Perspektif Komunitas terkait Kegiatan Offline

Hasil survei menunjukkan bahwa 65% komunitas di Yogyakarta tetap melakukan kegiatan offline di masa pandemi. Bentuk kegiatan yang paling banyak dilakukan adalah filantropi, yaitu 41%. Kegiatannya berupa penyaluran donasi, bagi-bagi makanan dan bakti sosial. Kemudian disusul oleh bentuk kegiatan pembelajaran, yaitu 35%. Bentuk kegiatannya seperti pada umumnya, yaitu berupa bimbingan belajar. Sementara sisa bentuk kegiatannya, berupa kegiatan-kegiatan berkreasi atau kesenian, rapat, dan permainan.

Dalam menjalankan kegiatan offline di masa pandemi tentu komunitas mengalami kendala-kendala. Hal tersebut dibuktikan dengan hasil survei yang menunjukkan bahwa 94% komunitas merasa mengalami kendala, hanya 6% yang tidak. Artinya, pandemi memang begitu menguji komunitas dalam berkegiatan.

Kemudian, dari semua kendala-kendala yang dialami tersebut, paling banyak adalah berupa sulitnya pengurus ataupun anggota untuk diajak berkumpul, yaitu 43%. Kemudian disusul oleh terbatasnya ruang gerak berkegiatan, yaitu 36%. Komunikasi, koordinasi, serta keterbatasan ruang gerak dalam berkegiatan menjadi kendala utama komunitas di masa pandemi ini. Lalu, bagaimana jika terkait kegiatan onlinenya?
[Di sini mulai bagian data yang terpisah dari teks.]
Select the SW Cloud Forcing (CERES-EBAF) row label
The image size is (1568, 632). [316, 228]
Perspektif Komunitas terkait Kegiatan Online

Berbeda dengan kegiatan offline, persentase komunitas melakukan kegiatan online di masa pandemi justru lebih besar, yaitu 82%. Artinya memang sudah menjadi konsekuensi logis, bahwa mau-tidak mau komunitas perlu juga bergeliat secara online untuk mengatasi terbatasnya ruang gerak di kegiatan offline. Di samping itu, secara umum kegiatan online juga dipandang lebih minim risiko. Baik secara penularan covid-19, ketertiban umum, SDM penyelenggara kegiatan dan partisipasi anggota atau relawan.

Terkait bentuk kegiatan onlinennya, komunitas lebih banyak melakukan kegiatan-kegiatan berbentuk diskusi virtual, yaitu 36%. Kegiatannya berupa webinar, live instagram, diskusi online, kelas online dan podcast. Kemudian disusul oleh kegiatan-kegiatan lain semisal upgrading skill, rapat dan pembelajaran. Yang menarik, kegiatan filantropi menjadi kegiatan online paling sedikit dilakukan, yaitu 5% saja. Padahal dalam kegiatan offline, filantropi adalah yang paling banyak dilakukan.
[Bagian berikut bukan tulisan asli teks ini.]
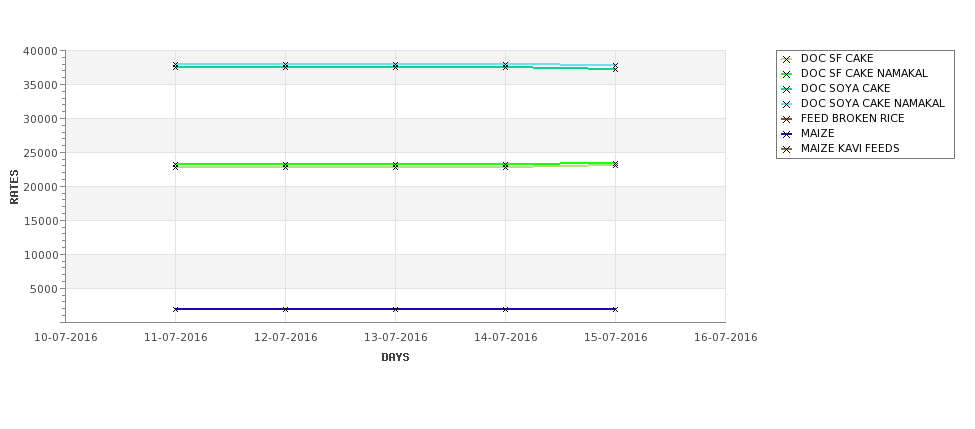The image size is (975, 429).
Task: Click the DAYS axis title
Action: pos(395,358)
Kemudian, terkait kendala kegiatan online, ternyata juga sama saja. Komunitas tetap banyak mengalaminya walaupun persentasenya lebih kecil daripada kegiatan offline, yaitu 65%. Hanya 35% yang merasa tidak mengalami kendala saat berkegiatan online. Kendala yang paling banyak dialami adalah soal tidak lancarnya jaringan, dan persentasenya sangat besar, yaitu 53%. Artinya, mayoritas komunitas memang mengalami kendala ini. Sementara bentuk kendala-kendala lainnya berupa minimnya partisipasi, kegiatan tidak maksimal, kesulitan penggunaan aplikasi, manajemen waktu dan personal anggota.

Ringkas kata, di masa pandemi ini, komunitas-komunitas di Yogyakarta telah memadukan kegiatan offline dan online dalam melakukan geliatnya. Semangat berbagi menjadi tombak utama dalam kegiatan offline. Sementara dalam kegiatan online, sebagaimana pada umumnya, diskusi virtual merupakan tradisi baru yang semakin massif dilakukan. Dan baik secara offline maupun online, komunitas tetap akan mengalami kendala. Tapi, barangkali bagi komunitas, musuh utama mereka bukanlah kendala-kendala ketika berkegiatan, namun ketika sudah tidak bisa menebar manfaat lagi. Untuk itu, apapun yang terjadi, walaupun pandemi masih terus berlangsung, komunitas memang harus tetap hidup dan bergeliat.